In which lines of the data does the string "will" appear? Copy every one.

____ Entries supplied

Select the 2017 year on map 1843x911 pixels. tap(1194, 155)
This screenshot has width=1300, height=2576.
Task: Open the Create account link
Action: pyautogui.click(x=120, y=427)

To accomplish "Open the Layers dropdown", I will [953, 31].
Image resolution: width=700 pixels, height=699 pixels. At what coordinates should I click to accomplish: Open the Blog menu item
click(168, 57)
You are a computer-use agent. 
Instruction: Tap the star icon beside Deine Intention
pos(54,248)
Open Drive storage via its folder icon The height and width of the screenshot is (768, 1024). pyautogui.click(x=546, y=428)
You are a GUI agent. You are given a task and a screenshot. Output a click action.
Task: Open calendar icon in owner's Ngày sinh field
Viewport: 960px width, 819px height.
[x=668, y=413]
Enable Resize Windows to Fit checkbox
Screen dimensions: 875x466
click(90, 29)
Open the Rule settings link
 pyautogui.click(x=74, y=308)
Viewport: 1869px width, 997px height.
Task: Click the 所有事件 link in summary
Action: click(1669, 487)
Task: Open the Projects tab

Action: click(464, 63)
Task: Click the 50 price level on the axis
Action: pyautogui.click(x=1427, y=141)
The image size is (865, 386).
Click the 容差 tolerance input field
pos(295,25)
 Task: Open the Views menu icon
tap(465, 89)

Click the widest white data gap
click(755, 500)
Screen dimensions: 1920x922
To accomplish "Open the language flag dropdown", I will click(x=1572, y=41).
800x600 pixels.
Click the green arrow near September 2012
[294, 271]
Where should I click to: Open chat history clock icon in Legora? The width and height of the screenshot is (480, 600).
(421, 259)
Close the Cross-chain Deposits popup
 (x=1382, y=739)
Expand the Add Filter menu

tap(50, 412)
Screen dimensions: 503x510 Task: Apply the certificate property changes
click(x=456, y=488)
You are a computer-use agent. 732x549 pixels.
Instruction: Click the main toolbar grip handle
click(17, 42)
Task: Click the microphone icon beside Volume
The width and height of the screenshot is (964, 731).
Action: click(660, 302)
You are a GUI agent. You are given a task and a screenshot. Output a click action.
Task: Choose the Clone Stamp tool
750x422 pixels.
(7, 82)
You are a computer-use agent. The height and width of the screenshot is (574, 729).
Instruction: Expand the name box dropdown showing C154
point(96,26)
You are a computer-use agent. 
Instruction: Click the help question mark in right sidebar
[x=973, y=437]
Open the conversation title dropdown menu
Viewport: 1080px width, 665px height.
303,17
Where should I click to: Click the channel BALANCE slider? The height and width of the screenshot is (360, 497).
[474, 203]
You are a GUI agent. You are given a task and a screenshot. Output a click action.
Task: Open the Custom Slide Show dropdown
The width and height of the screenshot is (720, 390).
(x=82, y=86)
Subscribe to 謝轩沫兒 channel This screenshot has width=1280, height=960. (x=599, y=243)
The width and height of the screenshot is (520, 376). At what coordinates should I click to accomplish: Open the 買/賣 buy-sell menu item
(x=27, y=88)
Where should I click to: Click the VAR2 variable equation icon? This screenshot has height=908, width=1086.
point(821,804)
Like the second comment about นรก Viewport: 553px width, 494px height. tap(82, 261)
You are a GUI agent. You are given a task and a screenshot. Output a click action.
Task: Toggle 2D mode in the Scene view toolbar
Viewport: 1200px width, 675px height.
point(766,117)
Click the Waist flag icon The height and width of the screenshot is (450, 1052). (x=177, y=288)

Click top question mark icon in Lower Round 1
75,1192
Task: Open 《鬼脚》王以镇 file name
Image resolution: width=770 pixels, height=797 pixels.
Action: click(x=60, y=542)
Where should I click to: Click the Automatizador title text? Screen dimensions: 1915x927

________

» **Your response**:
To accomplish "Open the Layers dropdown", I will [953, 31].
To accomplish "Open the language flag dropdown", I will click(x=1572, y=41).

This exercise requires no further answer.